-- What is asked --
**1.** Based on the feature request about BigQuery pseudo columns, explain why running dbt uniqueness tests on those columns as is produces an error.
**2.** Rewrite the feature request from "Describe alternatives you've" to "a uniqueness test.", replacing "uniqueness test" with "data test".

-- Quoted passage --

- - - - - - -

[CT-1415] [Feature] Add adapter-specific aliasing for Google pseudo columns #365

ashleemtib · 2022-10-26T20:31:33Z

Is this your first time submitting a feature request?

I have read the expectations for open source contributors
I have searched the existing issues, and I could not find an existing issue for this feature
I am requesting a straightforward extension of existing dbt-bigquery functionality, rather than a Big Idea better suited to a discussion

Describe the feature

Background:
Google has a concept of metadata "pseudo columns" which are columns that can be queried in BigQuery, but do not materialize in the table itself.

Some examples of these columns are _PARTITIONDATE, _PARTITIONTIME, _FILE_NAME, _TABLE_SUFFIX...etc, which always start with an underscore. _FILE_NAME for example, will be the name of the file being read in from Google Cloud Storage when an external data source is configured.

Issue:
Because these pseudo columns start with underscore, applying dbt tests to them is difficult.

For example, dbt_utils.unique_combination_of_columns and the default dbt uniqueness test select columns as is and create the dbt__test_audit table schema based on the selected columns.

Since columns with leading underscores are not allowed in BigQuery, applying uniqueness tests to these columns as is throws an error. The columns need to be aliased in order for test results to be stored in dbt__test_audit tables.

Describe alternatives you've considered

I've considered:

Writing a macro within my organizations dbt project to perform this aliasing, however because the aliasing would be used in tests defined in dbt-core and external packages, this doesn't feel like the best solution. In addition, being able to test on pseudo columns will likely benefit other dbt-bigquery users.
Aliasing pseudo columns in base models and materializing them there. Tests can then be run on the base model instead of on the source layer. The issue with that solution is we'd essentially be replicating data simply to add a uniqueness test.

Who will this benefit?

All dbt-bigquery users that use external data sources and want uniqueness testing on their source layer.

Are you interested in contributing this feature?

Yes. I will be submitting a PR for a potential solution!

Anything else?

No response

The text was updated successfully, but these errors were encountered:

jtcohen6 · 2022-10-31T03:09:46Z

@ashleemtib Thanks for identifying the problem, offering a clear write-up, and even opening a PR with some proposed code to get to a solution!

- - - - - - -

-- Available data --
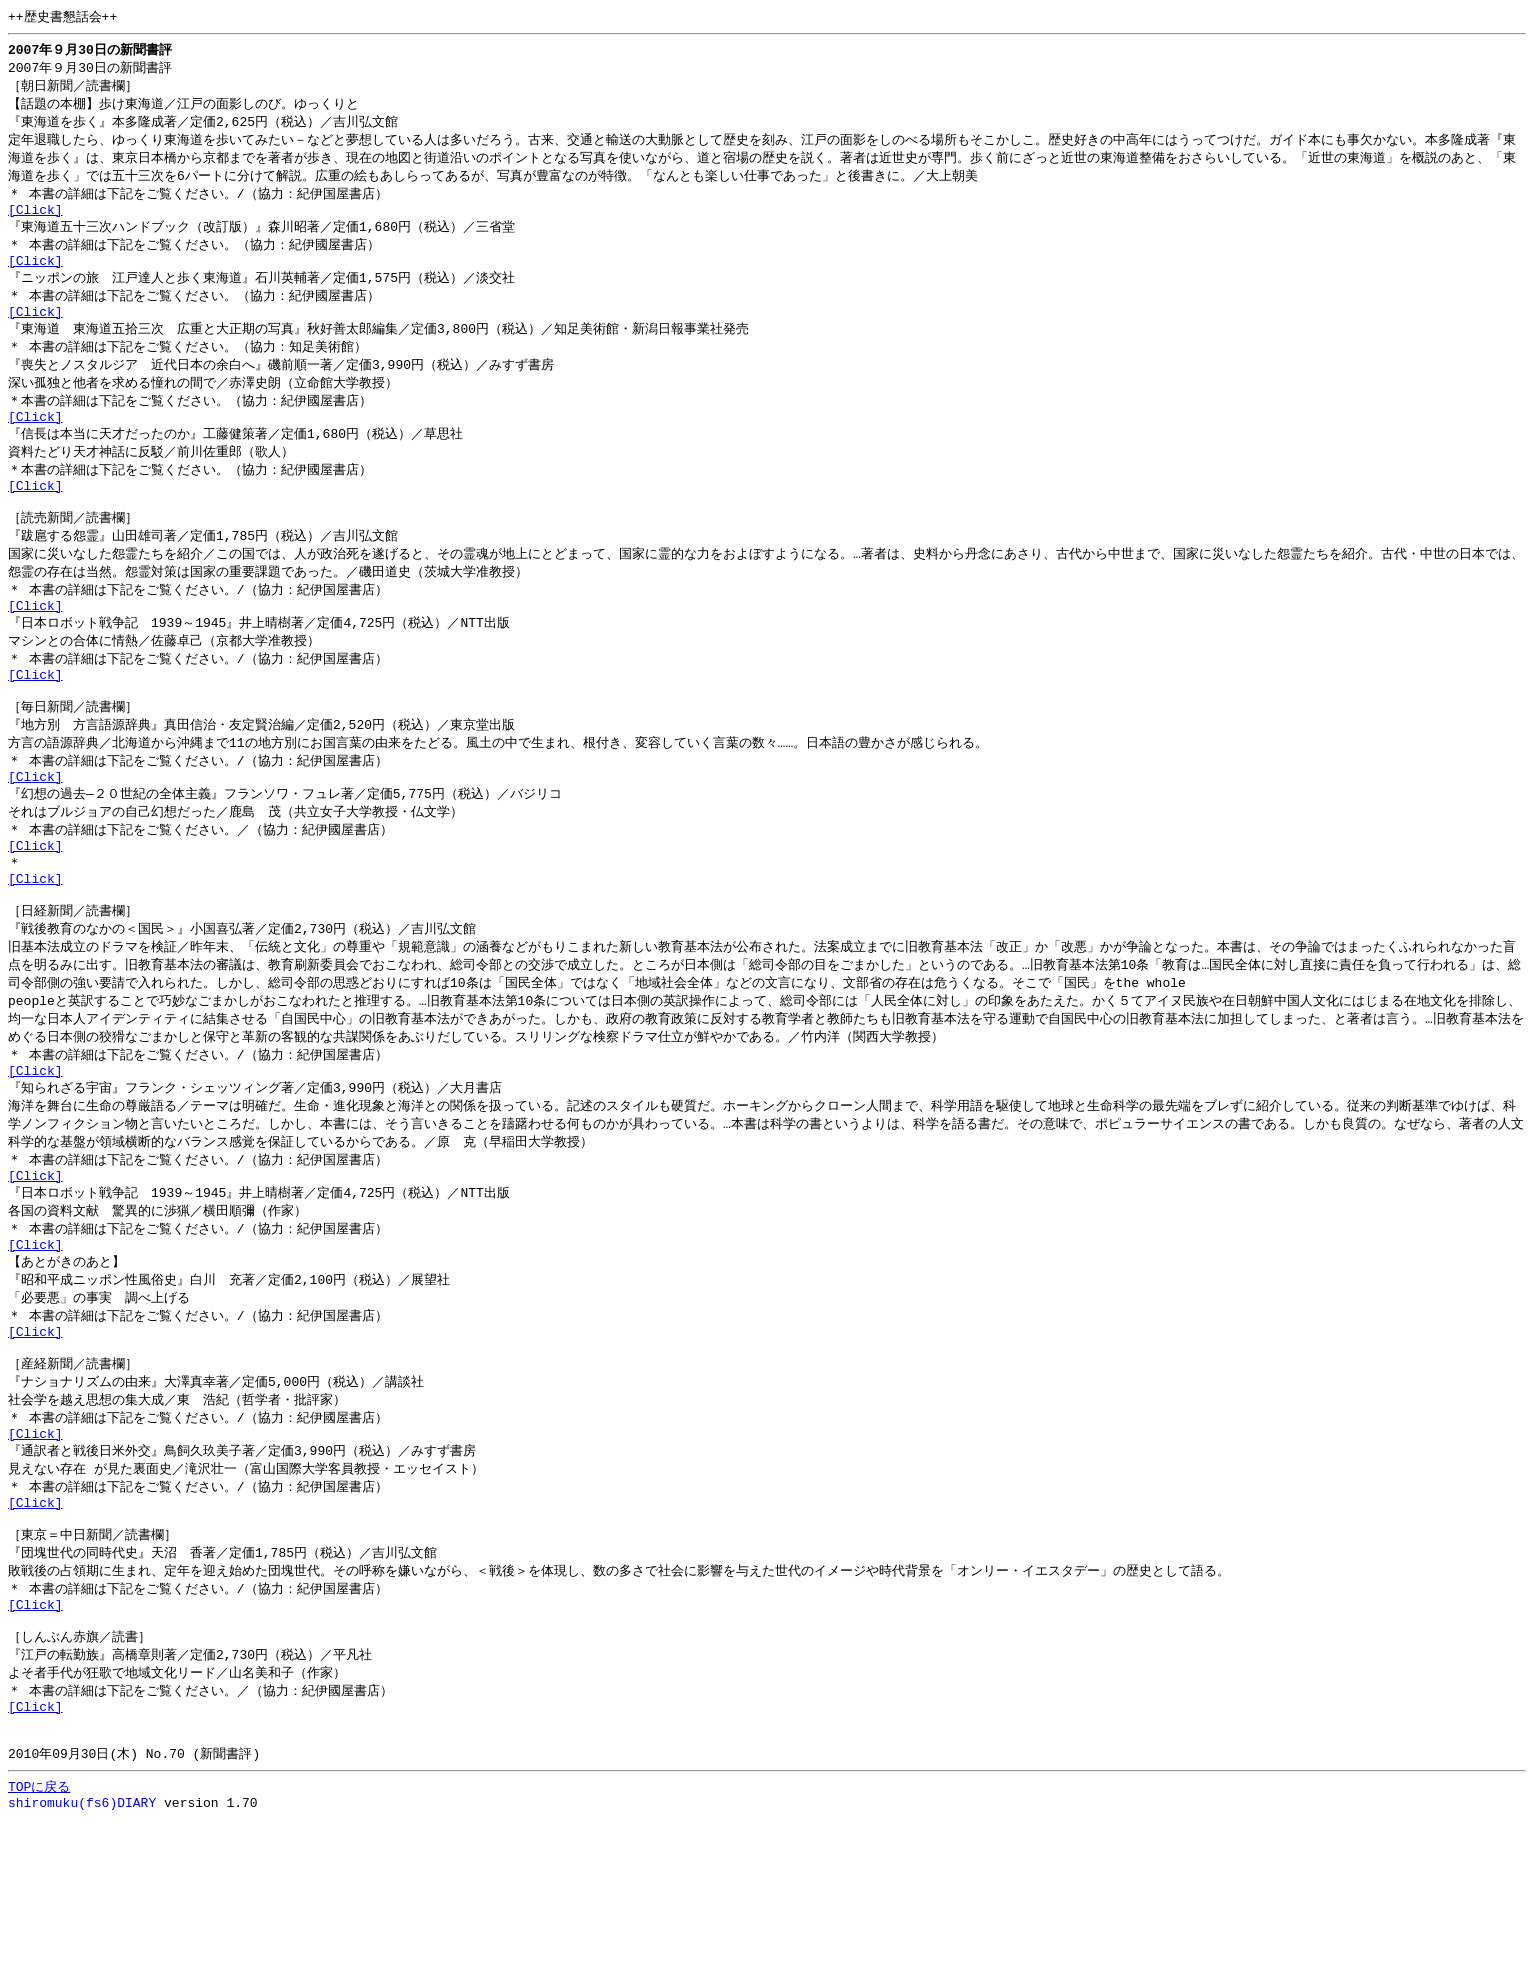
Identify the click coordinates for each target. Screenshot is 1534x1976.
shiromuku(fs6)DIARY (82, 1959)
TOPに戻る (39, 1940)
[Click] (35, 222)
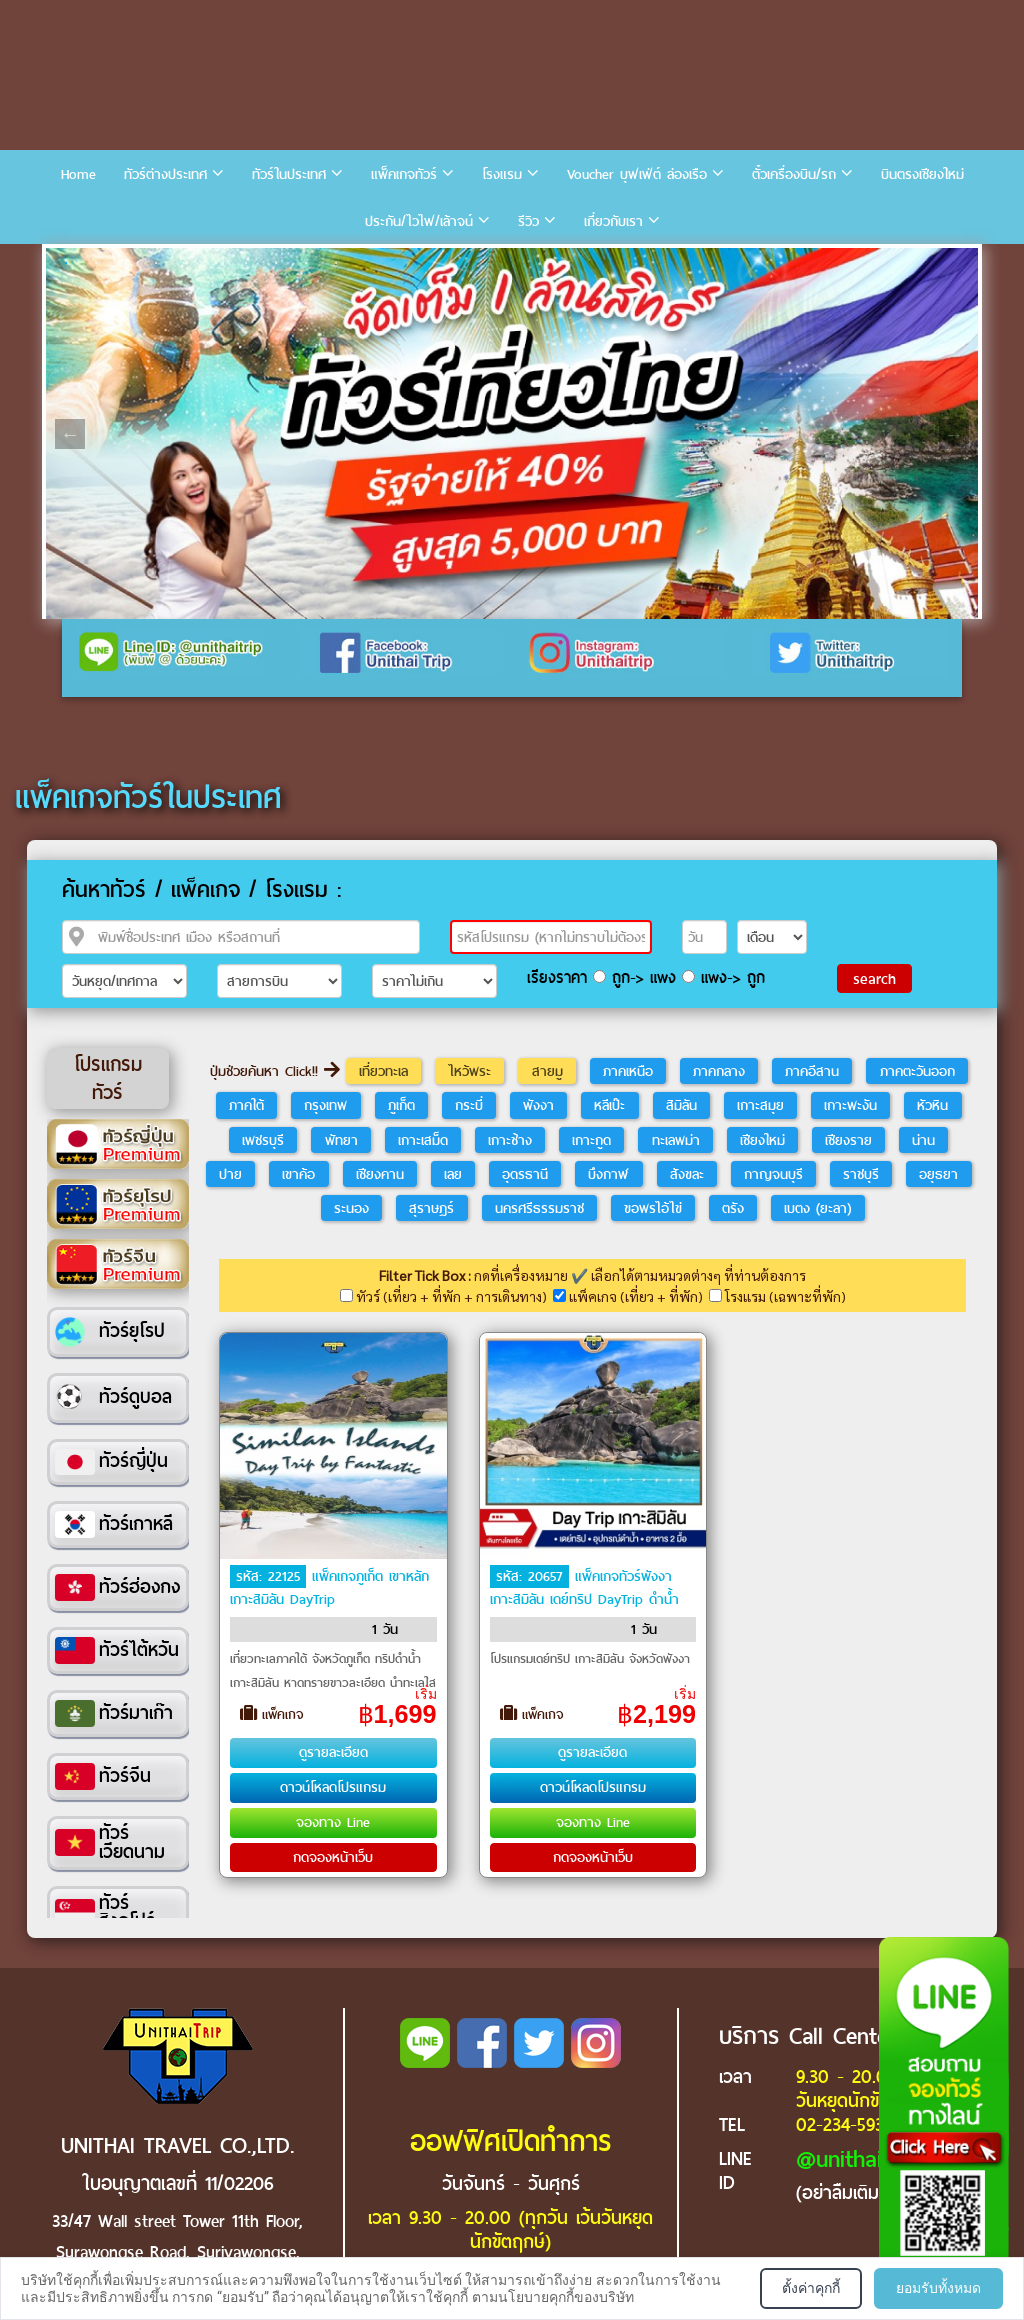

- - - - - - -

-- Outputs in order --
**1.** The tests select the columns as is and build the dbt__test_audit table schema from them. Pseudo columns begin with an underscore, and BigQuery does not allow columns with leading underscores, so the columns must be aliased before test results can be stored.

**2.**
Describe alternatives you've considered

I've considered:

Writing a macro within my organizations dbt project to perform this aliasing, however because the aliasing would be used in tests defined in dbt-core and external packages, this doesn't feel like the best solution. In addition, being able to test on pseudo columns will likely benefit other dbt-bigquery users.
Aliasing pseudo columns in base models and materializing them there. Tests can then be run on the base model instead of on the source layer. The issue with that solution is we'd essentially be replicating data simply to add a data test.